**What to produce:**
Reproduce the following book synopsis word for word, from its first sentence to its last.

**Source text:**

-----

St. Denis chief of police Bruno Courreges helps his mentor solve a case that’s puzzled him for decades.
Chief Detective Jalipeau, known to his closest friends as J-J, keeps a skull on his desk in the South of France. Not as a memento mori but as a reminder that as far as he’s risen, there’s still one case—his first—that he’s been unable to solve. Then Bruno gets a brain wave. While looking at displays of Neanderthals in the local museum, he wonders: Why can’t whoever restored these primitive folk help J-J reconstruct Oscar, as he calls his bony souvenir? Bruno tracks down anthropologist Elisabeth Daynès, who recommends Virginie, a graduate student who’s ready for a new challenge. While Virginie is hard at work re-creating Oscar’s musculature, Bruno has a second idea. Why not trace Oscar’s DNA through modern data banks? He quickly gets a hit and just as quickly hits a wall. Oscar had a son, a soldier named Louis Castignac, who was recently killed in action in Mali. As Castignac’s half sister, Sabine, who happens to be a gendarme, helps Bruno try to figure out who her brother's biological father was, Bruno deals with a host of other entanglements. His cousin Alain is getting married. His basset hound, Balzac, has just sired a litter, and he wants to choose two perfect homes for the puppies he will receive as a stud fee. His journalist friends Gilles and Jacqueline have caused a stir by publishing articles about the Rosenholz dossier, a secret document containing names of French agents who worked for the Stasi. Perhaps most urgent, drought has threatened St. Denis with wildfires, and Bruno must band together with the other villagers to protect their farms and their homes.

-----

**Supplied entries:**
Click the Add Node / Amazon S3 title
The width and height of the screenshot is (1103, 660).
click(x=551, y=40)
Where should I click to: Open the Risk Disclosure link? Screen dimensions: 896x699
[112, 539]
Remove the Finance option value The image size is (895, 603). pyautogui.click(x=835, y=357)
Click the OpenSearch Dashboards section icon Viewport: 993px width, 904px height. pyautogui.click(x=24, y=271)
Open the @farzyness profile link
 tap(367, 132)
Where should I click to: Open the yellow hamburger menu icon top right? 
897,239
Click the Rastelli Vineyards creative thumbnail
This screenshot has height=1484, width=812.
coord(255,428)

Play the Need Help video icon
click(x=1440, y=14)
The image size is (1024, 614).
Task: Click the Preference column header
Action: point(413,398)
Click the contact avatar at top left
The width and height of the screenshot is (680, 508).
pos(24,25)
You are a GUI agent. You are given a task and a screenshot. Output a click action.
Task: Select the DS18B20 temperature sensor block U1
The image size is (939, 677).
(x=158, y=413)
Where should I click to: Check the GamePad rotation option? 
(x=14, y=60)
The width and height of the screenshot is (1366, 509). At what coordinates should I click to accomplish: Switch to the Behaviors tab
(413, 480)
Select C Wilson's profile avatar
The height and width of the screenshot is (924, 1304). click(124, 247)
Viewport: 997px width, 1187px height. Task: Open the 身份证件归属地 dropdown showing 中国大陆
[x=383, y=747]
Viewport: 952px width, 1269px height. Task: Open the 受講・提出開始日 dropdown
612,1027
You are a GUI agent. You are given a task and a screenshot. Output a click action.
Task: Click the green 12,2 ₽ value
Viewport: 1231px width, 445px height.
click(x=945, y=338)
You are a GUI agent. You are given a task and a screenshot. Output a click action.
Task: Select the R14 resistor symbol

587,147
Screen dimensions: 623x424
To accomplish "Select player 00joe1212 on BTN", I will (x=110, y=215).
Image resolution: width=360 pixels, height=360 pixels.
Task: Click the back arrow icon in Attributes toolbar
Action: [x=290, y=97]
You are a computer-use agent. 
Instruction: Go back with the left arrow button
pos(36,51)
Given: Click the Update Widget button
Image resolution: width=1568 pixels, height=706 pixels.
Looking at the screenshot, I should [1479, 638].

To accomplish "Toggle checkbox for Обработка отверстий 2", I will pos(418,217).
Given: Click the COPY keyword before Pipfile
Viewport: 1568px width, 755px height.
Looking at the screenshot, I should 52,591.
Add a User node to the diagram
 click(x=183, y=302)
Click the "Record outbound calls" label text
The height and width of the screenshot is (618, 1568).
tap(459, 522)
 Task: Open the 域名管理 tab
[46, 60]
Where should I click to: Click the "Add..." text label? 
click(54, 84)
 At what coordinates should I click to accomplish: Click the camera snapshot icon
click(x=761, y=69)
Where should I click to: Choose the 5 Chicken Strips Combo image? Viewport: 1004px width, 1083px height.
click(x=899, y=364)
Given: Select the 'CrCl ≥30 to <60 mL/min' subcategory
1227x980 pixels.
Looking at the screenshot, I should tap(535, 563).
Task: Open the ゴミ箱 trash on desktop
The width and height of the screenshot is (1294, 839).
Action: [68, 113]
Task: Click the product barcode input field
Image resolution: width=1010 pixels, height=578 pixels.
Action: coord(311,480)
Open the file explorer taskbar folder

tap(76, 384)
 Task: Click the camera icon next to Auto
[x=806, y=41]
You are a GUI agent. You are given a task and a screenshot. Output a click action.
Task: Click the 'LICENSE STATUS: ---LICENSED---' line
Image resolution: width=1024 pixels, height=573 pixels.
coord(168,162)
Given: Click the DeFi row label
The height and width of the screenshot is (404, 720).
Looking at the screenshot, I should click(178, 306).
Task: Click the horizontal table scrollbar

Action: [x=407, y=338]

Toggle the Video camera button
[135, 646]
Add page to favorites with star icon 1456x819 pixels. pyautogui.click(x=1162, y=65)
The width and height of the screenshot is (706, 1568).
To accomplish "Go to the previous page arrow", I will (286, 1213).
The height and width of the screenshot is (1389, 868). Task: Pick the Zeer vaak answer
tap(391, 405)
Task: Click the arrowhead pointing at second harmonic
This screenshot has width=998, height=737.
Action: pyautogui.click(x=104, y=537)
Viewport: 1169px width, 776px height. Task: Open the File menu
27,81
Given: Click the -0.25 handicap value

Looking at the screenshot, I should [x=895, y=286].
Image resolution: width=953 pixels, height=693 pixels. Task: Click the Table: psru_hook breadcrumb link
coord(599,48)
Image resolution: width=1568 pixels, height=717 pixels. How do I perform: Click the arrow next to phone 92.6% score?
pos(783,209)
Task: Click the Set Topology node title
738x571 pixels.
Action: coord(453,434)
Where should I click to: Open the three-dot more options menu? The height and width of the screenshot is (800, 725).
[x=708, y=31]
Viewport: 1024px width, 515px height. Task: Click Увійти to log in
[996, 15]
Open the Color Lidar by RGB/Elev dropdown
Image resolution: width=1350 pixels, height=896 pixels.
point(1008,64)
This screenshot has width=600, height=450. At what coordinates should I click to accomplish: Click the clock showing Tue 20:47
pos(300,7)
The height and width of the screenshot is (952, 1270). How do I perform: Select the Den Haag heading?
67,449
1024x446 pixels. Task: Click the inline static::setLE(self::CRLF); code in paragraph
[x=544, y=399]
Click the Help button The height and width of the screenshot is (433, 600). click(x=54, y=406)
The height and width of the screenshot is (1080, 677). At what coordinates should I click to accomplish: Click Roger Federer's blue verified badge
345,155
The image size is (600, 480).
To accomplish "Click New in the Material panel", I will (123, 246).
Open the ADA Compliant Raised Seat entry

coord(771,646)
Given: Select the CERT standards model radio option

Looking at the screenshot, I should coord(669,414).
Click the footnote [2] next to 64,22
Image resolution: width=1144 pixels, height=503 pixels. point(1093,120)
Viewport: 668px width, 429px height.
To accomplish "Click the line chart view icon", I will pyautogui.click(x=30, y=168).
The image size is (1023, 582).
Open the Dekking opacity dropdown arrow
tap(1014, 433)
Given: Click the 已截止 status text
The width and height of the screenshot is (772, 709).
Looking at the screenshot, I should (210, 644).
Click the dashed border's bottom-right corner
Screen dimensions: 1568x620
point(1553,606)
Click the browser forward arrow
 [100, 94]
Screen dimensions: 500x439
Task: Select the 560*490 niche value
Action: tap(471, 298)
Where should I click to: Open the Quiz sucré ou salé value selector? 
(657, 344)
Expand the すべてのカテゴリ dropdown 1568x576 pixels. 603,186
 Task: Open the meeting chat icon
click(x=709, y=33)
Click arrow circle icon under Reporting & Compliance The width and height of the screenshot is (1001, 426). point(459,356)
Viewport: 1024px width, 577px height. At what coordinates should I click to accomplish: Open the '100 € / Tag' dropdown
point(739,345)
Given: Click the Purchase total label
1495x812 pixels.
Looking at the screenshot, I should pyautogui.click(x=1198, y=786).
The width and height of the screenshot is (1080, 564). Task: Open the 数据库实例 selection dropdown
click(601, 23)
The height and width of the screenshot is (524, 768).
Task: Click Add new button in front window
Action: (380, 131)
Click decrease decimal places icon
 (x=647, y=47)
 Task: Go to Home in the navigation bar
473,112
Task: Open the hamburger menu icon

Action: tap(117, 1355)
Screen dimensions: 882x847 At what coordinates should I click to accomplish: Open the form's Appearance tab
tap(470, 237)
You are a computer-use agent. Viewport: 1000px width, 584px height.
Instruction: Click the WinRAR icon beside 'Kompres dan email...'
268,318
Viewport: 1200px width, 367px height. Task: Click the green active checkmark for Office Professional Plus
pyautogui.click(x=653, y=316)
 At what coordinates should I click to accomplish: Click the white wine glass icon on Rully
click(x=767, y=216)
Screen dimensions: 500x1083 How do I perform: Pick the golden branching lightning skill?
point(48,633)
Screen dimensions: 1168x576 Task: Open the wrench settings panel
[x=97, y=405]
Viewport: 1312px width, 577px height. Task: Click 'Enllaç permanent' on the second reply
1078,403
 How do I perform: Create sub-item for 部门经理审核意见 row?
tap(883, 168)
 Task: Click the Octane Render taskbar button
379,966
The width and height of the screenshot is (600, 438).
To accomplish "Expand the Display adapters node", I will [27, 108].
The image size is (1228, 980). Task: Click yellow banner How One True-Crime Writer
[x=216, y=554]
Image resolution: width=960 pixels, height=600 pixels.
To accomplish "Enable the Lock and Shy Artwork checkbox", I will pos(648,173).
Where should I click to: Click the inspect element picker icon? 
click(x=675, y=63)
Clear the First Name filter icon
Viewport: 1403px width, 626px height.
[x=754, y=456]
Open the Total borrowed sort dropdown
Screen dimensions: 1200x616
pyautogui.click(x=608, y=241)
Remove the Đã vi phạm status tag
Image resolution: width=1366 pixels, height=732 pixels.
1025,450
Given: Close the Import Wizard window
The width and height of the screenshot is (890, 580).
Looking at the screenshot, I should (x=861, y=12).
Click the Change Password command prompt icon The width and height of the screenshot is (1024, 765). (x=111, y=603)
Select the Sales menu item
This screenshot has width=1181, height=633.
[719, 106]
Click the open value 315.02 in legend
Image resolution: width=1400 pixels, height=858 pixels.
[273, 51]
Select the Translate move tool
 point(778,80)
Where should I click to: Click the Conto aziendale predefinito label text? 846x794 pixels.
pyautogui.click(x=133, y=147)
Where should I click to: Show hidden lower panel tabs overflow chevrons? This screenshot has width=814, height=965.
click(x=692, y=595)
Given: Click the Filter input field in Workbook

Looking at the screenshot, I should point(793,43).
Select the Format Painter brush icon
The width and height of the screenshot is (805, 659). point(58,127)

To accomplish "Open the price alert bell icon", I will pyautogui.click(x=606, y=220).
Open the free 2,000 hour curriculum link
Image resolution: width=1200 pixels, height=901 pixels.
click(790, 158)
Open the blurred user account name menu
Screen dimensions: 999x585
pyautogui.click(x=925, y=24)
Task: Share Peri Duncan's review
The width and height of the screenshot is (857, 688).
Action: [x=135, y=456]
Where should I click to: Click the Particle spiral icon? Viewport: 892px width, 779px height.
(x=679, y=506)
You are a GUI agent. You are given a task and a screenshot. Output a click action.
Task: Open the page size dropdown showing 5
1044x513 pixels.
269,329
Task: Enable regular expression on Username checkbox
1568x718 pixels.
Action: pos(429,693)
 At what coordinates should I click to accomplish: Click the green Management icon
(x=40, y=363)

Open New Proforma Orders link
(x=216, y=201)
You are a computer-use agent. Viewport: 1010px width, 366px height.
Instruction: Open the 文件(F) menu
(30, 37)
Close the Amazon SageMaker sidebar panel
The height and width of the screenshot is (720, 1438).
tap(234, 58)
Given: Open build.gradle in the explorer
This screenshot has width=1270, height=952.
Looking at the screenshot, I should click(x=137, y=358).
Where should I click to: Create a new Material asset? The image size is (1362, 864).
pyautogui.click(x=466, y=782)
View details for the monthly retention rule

-----

**Expected answer:**
St. Denis chief of police Bruno Courreges helps his mentor solve a case that’s puzzled him for decades.
Chief Detective Jalipeau, known to his closest friends as J-J, keeps a skull on his desk in the South of France. Not as a memento mori but as a reminder that as far as he’s risen, there’s still one case—his first—that he’s been unable to solve. Then Bruno gets a brain wave. While looking at displays of Neanderthals in the local museum, he wonders: Why can’t whoever restored these primitive folk help J-J reconstruct Oscar, as he calls his bony souvenir? Bruno tracks down anthropologist Elisabeth Daynès, who recommends Virginie, a graduate student who’s ready for a new challenge. While Virginie is hard at work re-creating Oscar’s musculature, Bruno has a second idea. Why not trace Oscar’s DNA through modern data banks? He quickly gets a hit and just as quickly hits a wall. Oscar had a son, a soldier named Louis Castignac, who was recently killed in action in Mali. As Castignac’s half sister, Sabine, who happens to be a gendarme, helps Bruno try to figure out who her brother's biological father was, Bruno deals with a host of other entanglements. His cousin Alain is getting married. His basset hound, Balzac, has just sired a litter, and he wants to choose two perfect homes for the puppies he will receive as a stud fee. His journalist friends Gilles and Jacqueline have caused a stir by publishing articles about the Rosenholz dossier, a secret document containing names of French agents who worked for the Stasi. Perhaps most urgent, drought has threatened St. Denis with wildfires, and Bruno must band together with the other villagers to protect their farms and their homes.